Acompañado de los vicarios parroquiales, los padres Galdino Pérez y Reynaldo Domínguez, del padre Álvaro Fernández A. y de un grupo de bien organizados acólitos, don Polo dijo que el cristiano debe ser una criatura nueva, dejando atrás al hombre viejo, porque a pesar de todos nuestros pecados, «el Señor es compasivo y misericordioso».
Después de recordar con los feligreses los Diez Mandamientos y de actualizar el Evangelio entre el Antiguo y Nuevo Testamento, el Arzobispo señaló que si en la antigüedad se pedía amar al hermano y odiar al enemigo, el Evangelio pide amar al hermano y amar al enemigo.
«Esto es muy difícil, porque estamos acostumbrados sólo a amar a los que nos hacen el bien. Por ejemplo, las autoridades de la Procuraduría del DF que detuvieron injustificadamente al padre Rafael Muñiz López y a su hermano Francisco Javier, a mí, en lo personal, me caen muy mal, porque están haciendo las cosas muy chuecas, muy mal, sin pruebas y parece que a fuerza lo quieren inculpar. Sin embargo, el Evangelio nos pide que oremos también por nuestros enemigos. Por eso, hoy les pido que oremos intensamente a Dios, por intercesión de san Antonio para que de fortaleza al padre Rafael Muñiz y a su hermano y para que mueva el corazón de las autoridades que lo quieren inculpar sin que haya delito ni pruebas» expresó.
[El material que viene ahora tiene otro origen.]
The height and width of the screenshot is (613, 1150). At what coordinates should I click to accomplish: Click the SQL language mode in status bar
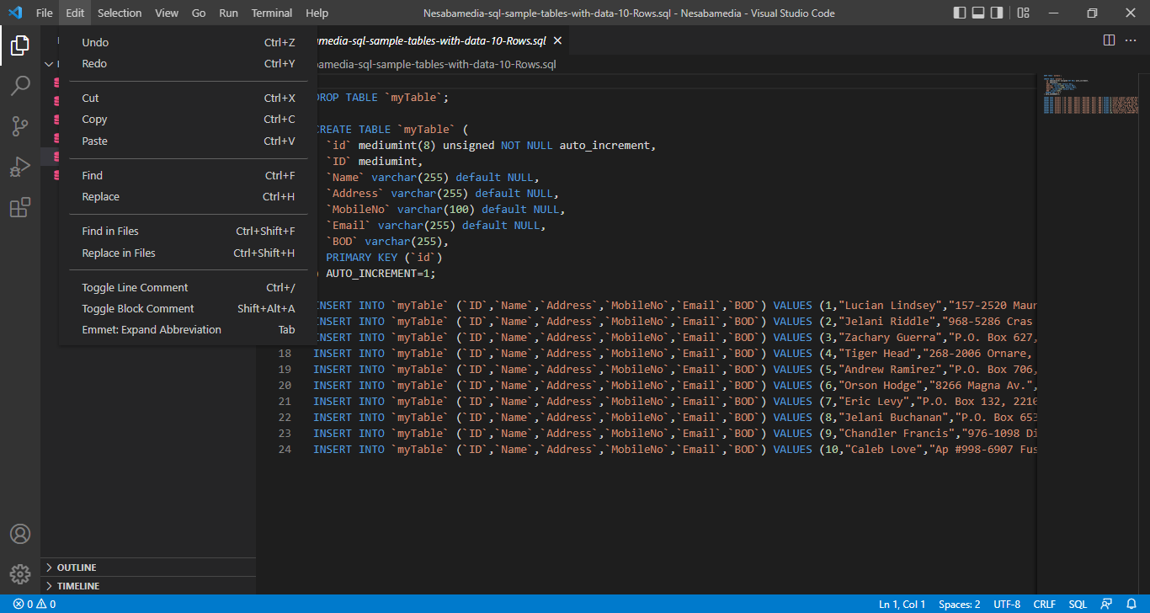click(1078, 605)
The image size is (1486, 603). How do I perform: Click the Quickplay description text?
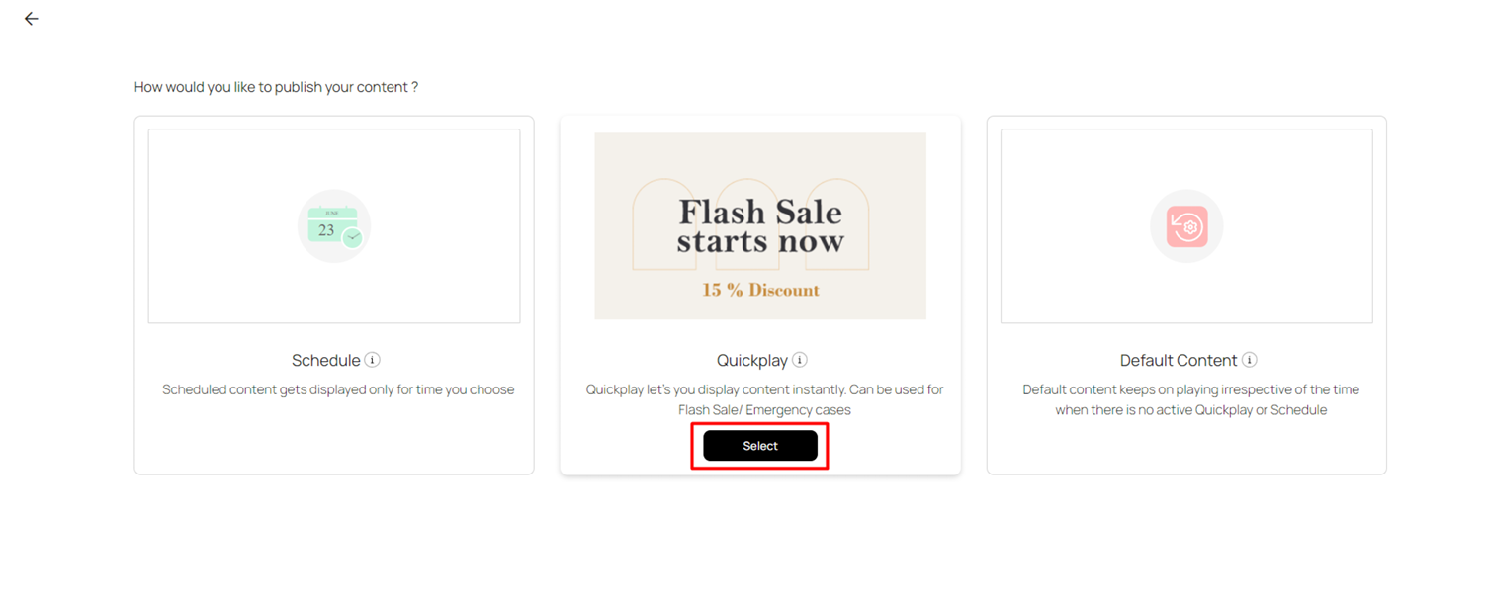764,399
Al concluir la eucaristía, el padre Jacinto Rojas Ramos, quien también se desempeña como vicario judicial del Arzobispado, agradeció la presencia de monseñor Hipólito Reyes Larios y le dijo que la comunidad de San Antonio se mantiene en oración permanente por su trabajo y apostolado.
Con la paciencia que le caracteriza, don Polo saludó a todos los feligreses que se le acercaron, se tomó fotografías y después en lo salones parroquiales y compartió el pan y la sal con toda la comunidad.